Уронив иглу в грязь, Анна перехватила его запястье, развернула Джудову руку ладонью кверху, окинула ее пристальным взглядом, глаза ее лихорадочно засверкали на фоне темных, точно кровоподтеки, кругов. Заснуть по ночам ей удавалось от силы часа на три.
— Твое время уходит почти так же быстро, как и мое. Вот не станет меня, и тогда от меня будет куда больше толку. Меня уже нет. И будущего у нас с тобой нет. Кто-то всей душой тебе зла желает. Хочет отнять у тебя все. Все. — С этим она, закатив глаза кверху, взглянула Джуду в лицо. — А драться с ним ты не можешь. Без боя, конечно, не сдашься, но тебе его не победить. Не победить. Скоро всему хорошему в твоей жизни конец.
Ангус тревожно заскулил, сунулся между ними, ткнулся мордой ей в пах, и Анна с улыбкой — первой за месяц как минимум — почесала пса за ухом.
— Ну что ж, — сказала она, — собаки-то тебя не оставят уж точно.
Джуд, высвободив руку, подхватил ее под мышки и поднял на ноги.

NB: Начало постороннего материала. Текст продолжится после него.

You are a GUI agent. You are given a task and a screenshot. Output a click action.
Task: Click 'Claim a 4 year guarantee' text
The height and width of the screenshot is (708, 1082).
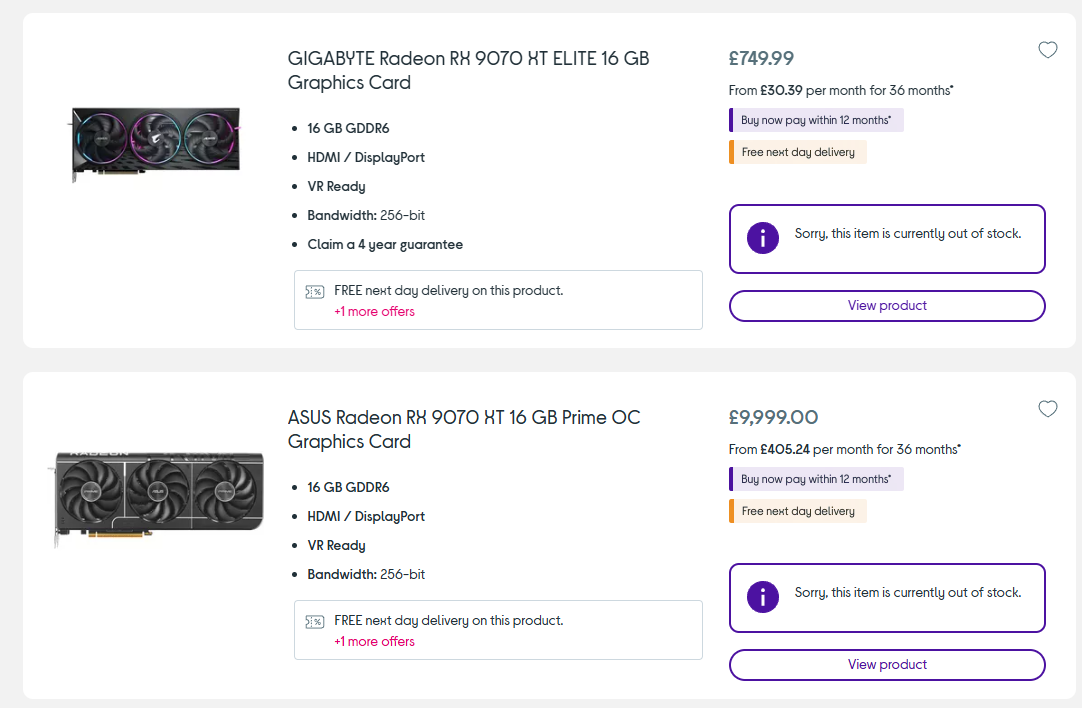coord(385,244)
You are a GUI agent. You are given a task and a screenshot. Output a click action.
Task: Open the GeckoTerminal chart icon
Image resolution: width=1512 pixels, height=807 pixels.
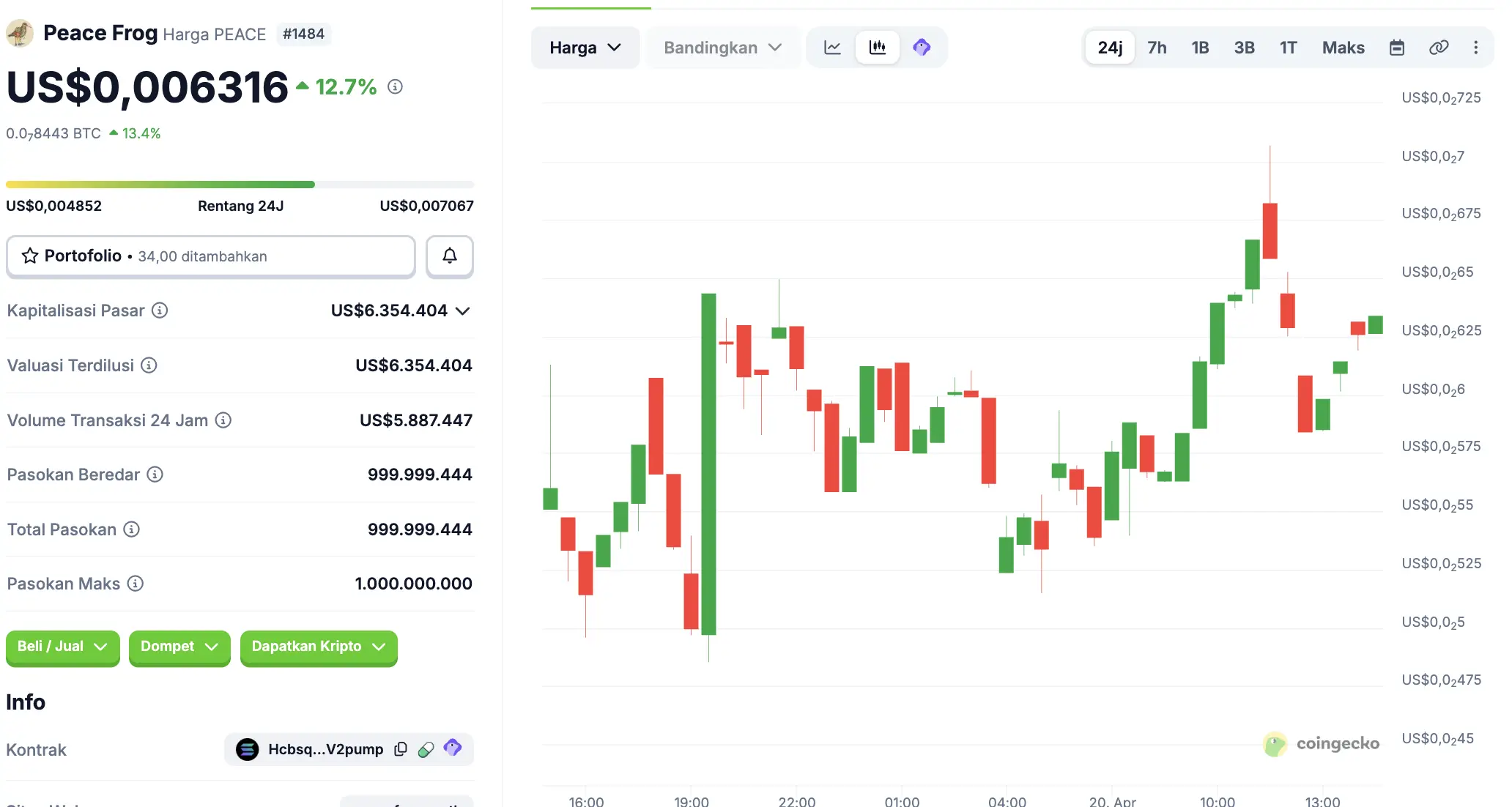click(x=922, y=47)
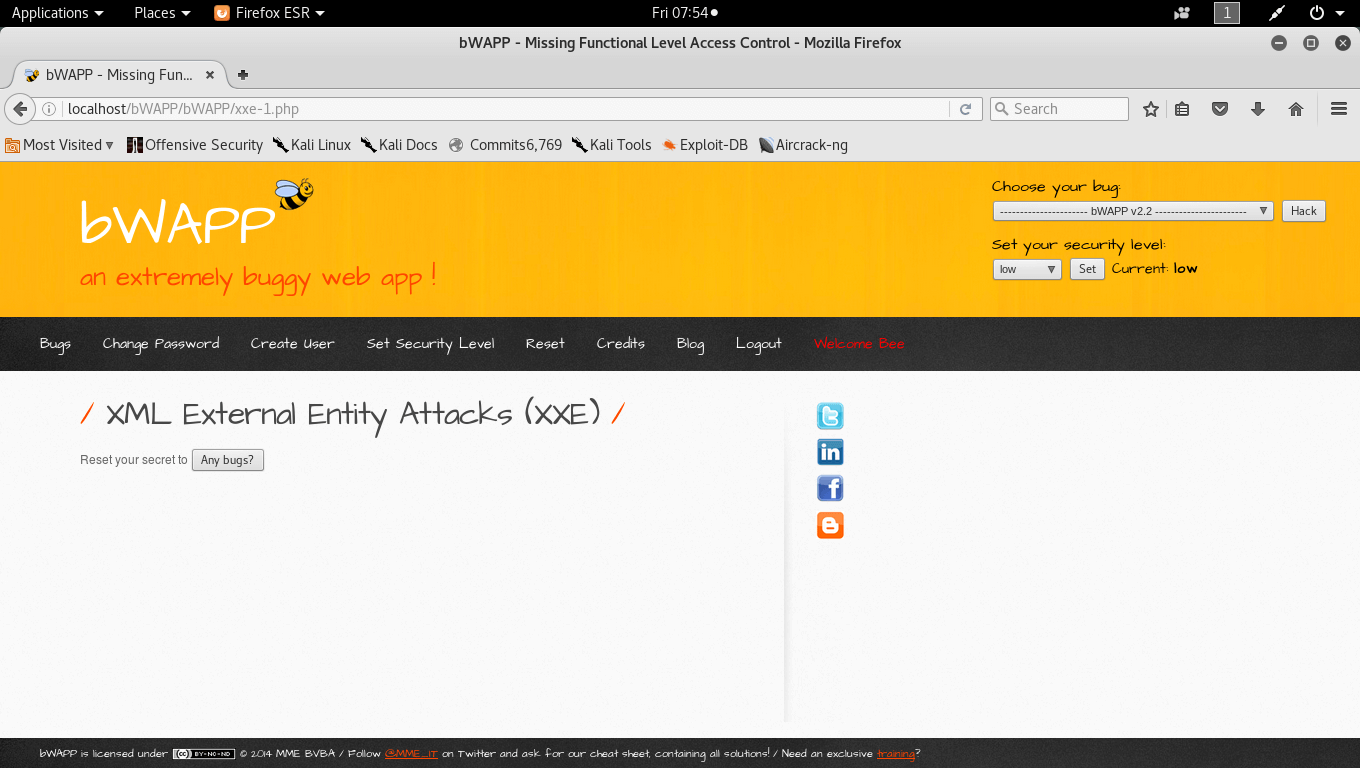Expand the Most Visited bookmarks folder
1360x768 pixels.
pos(59,145)
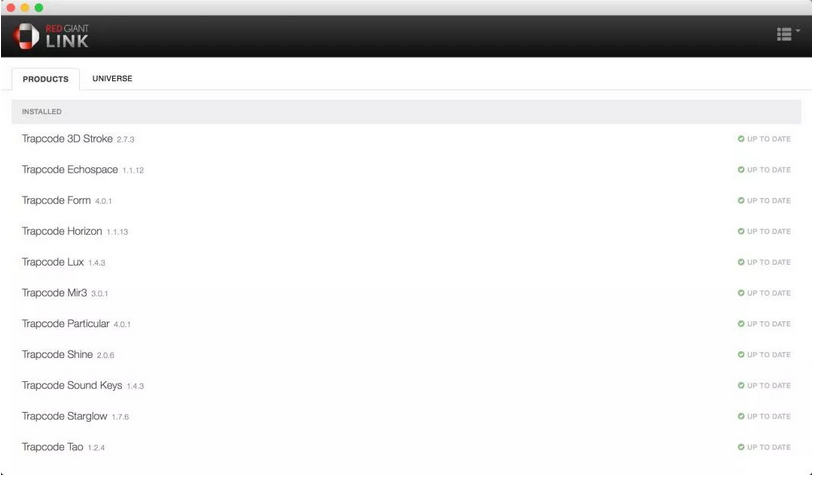814x477 pixels.
Task: Click the green check icon for Trapcode Mir3
Action: pyautogui.click(x=741, y=293)
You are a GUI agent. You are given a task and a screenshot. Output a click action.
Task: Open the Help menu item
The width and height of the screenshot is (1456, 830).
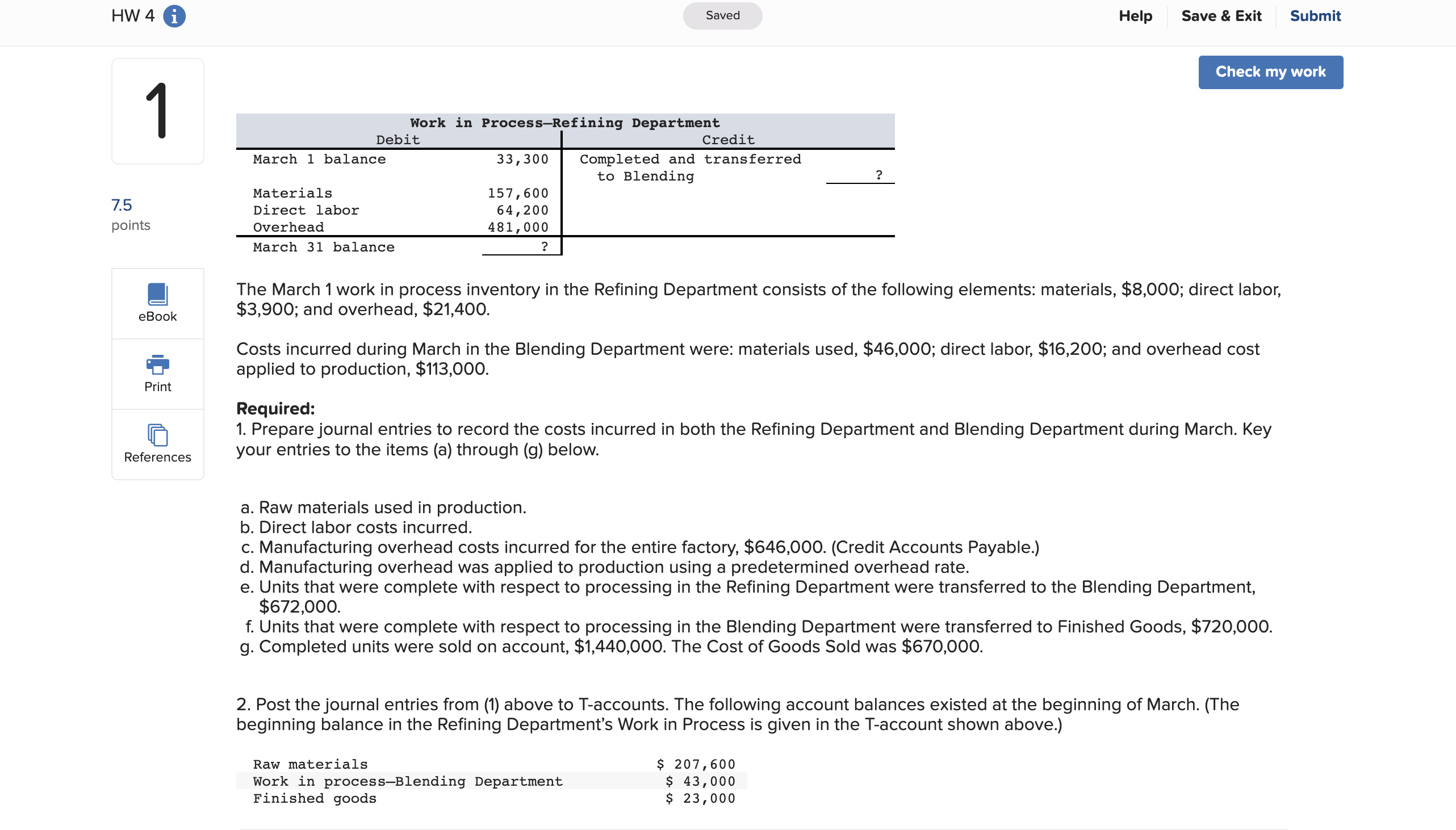1136,15
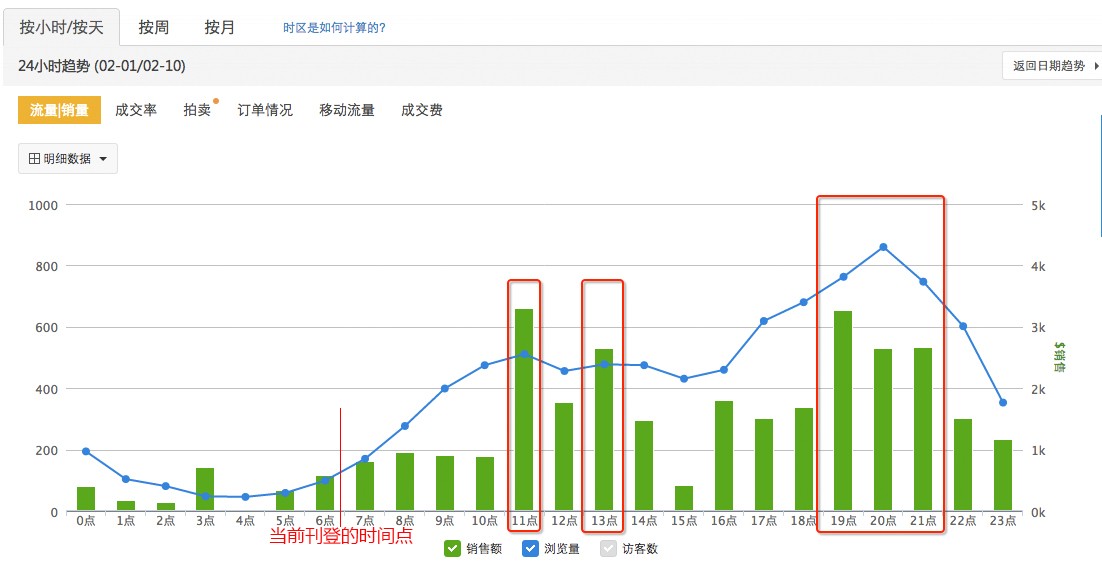Image resolution: width=1102 pixels, height=562 pixels.
Task: Enable the grey 访客数 checkbox
Action: click(x=608, y=548)
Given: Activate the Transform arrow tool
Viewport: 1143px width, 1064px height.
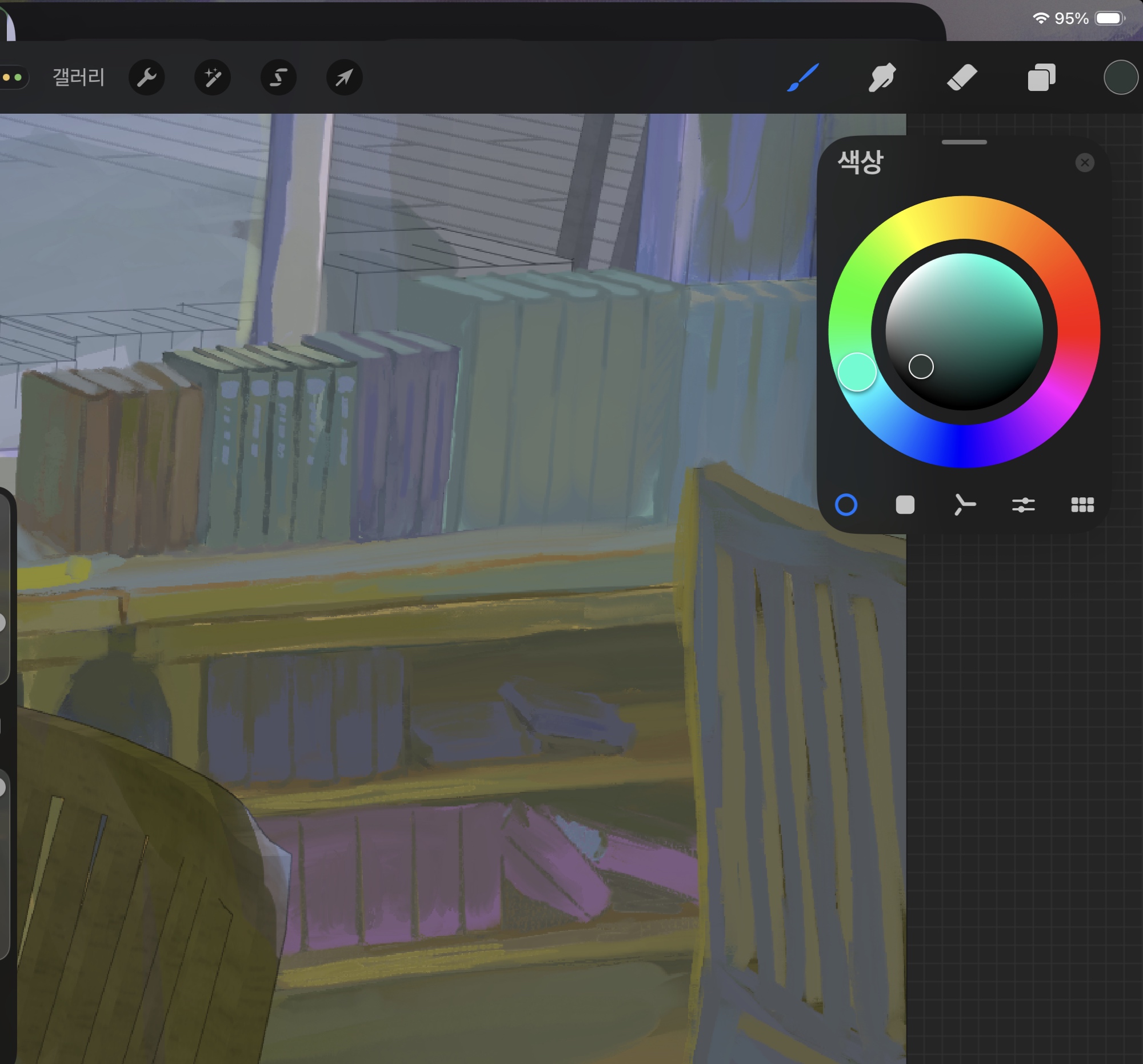Looking at the screenshot, I should click(x=344, y=77).
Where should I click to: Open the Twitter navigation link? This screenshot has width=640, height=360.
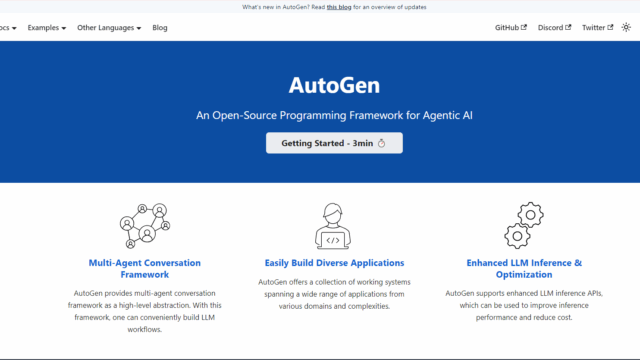598,27
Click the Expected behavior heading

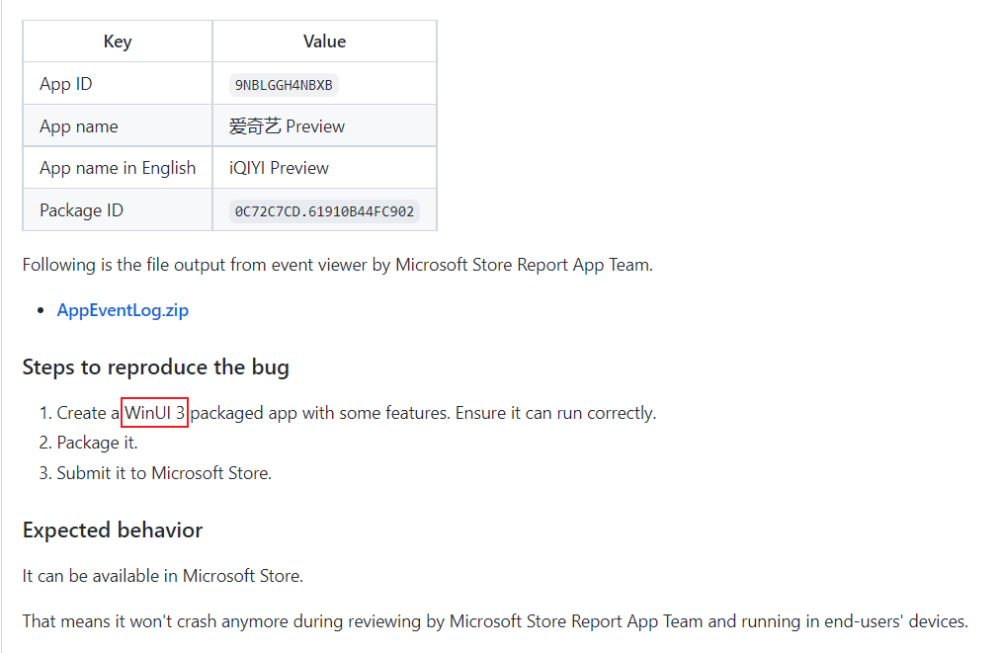[x=113, y=530]
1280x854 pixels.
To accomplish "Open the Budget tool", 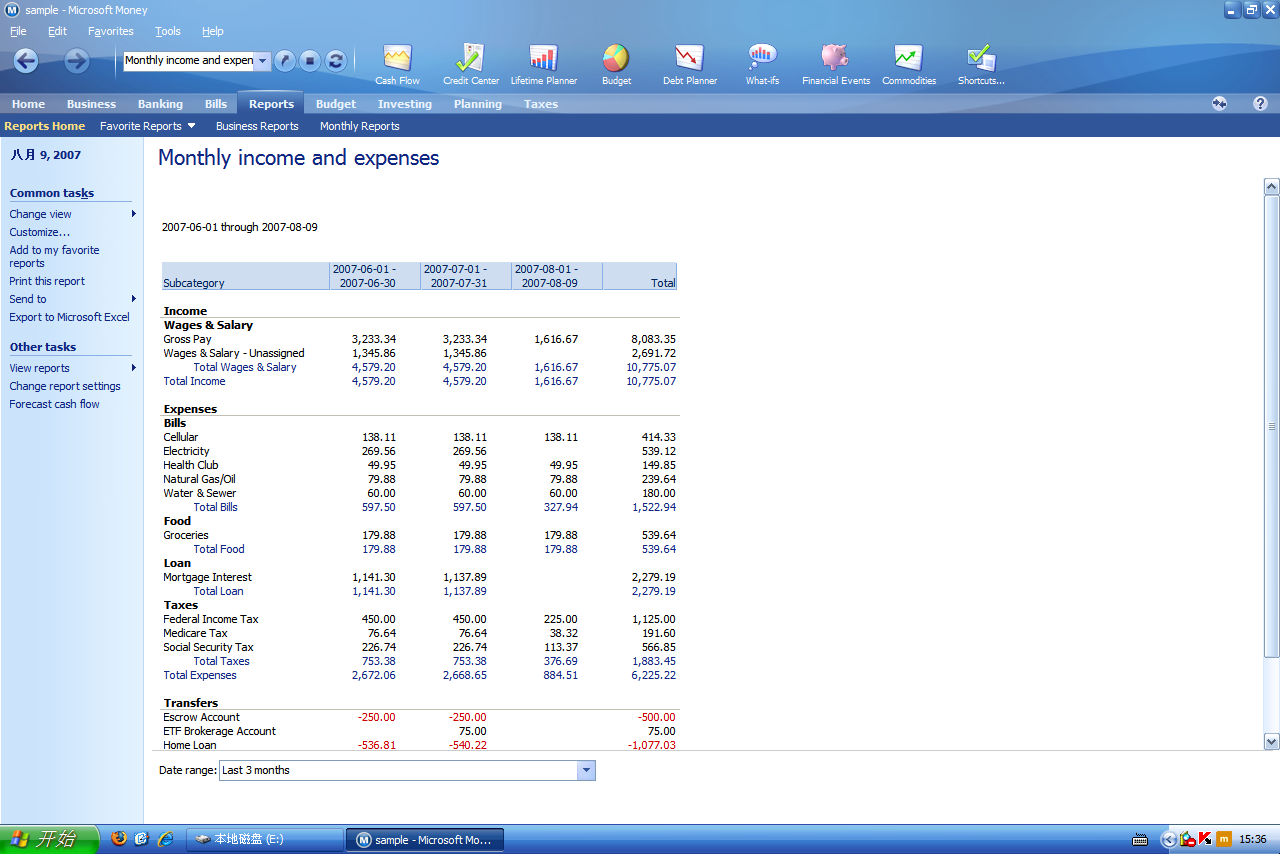I will click(x=616, y=62).
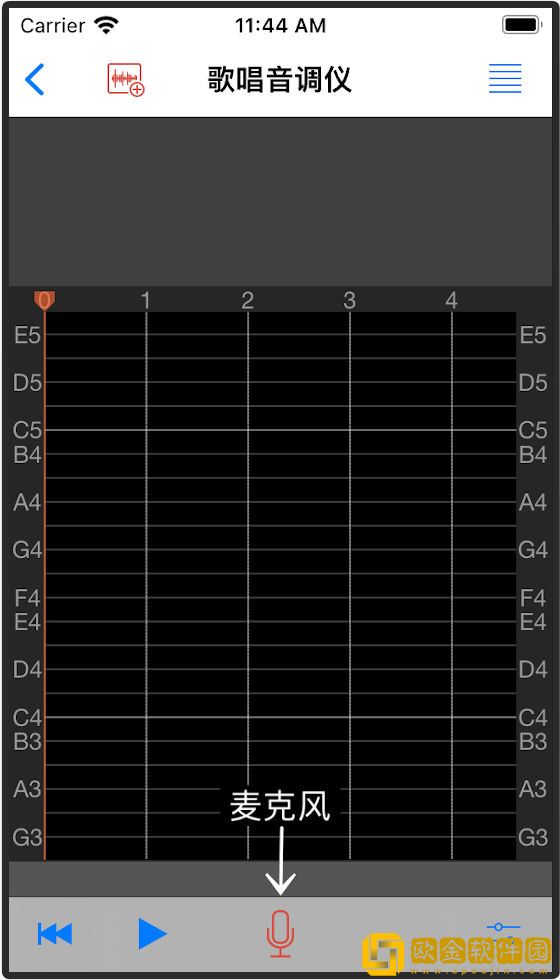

— Даже слушать тебя не желаю. Ты уже самое меньшее по третьему кругу предсказываешь мне судьбу, и предсказания каждый раз получаются разными.
— Знаю, — вздохнула Анна. — Однако все они — чистая правда.
— А иголкой себя колоть зачем? Этим-то ты чего добиться хотела?
— Иголкой… я с детства так делаю. Бывает, уколешь себя пару раз и избавляешься от плохих мыслей. И в голове проясняется. Как будто щиплешь себя самого во сне, понимаешь? Боль заставляет проснуться. Вспомнить, кто ты такой.
Да, это Джуд понимал.
— Только, кажется, с годами мой детский трюк действует хуже и хуже, — спохватившись, добавила Анна.
Джуд вывел ее из вольера и увлек за собой, к двери наружу.
— Сама не понимаю, зачем сюда вышла. Да еще в одном белье, — созналась она.
— Вот и я тоже.
— Совсем я рехнулась, да, Джуд? У тебя прежде такие же шизанутые были? Наверное, ты меня теперь ненавидишь? У тебя наверняка в жизни много девушек было. Скажи честно, я хуже всех? С кем тебе хуже всего было?
— Откуда у тебя в голове столько вопросов берется? — проворчал Джуд.
Когда оба вышли под дождь, он распахнул черный кожаный пыльник, прижал Анну к себе, укрыл полой ее хрупкие дрожащие плечи.
— Не люблю я отвечать на вопросы. Уж лучше самой спрашивать, — объяснила она.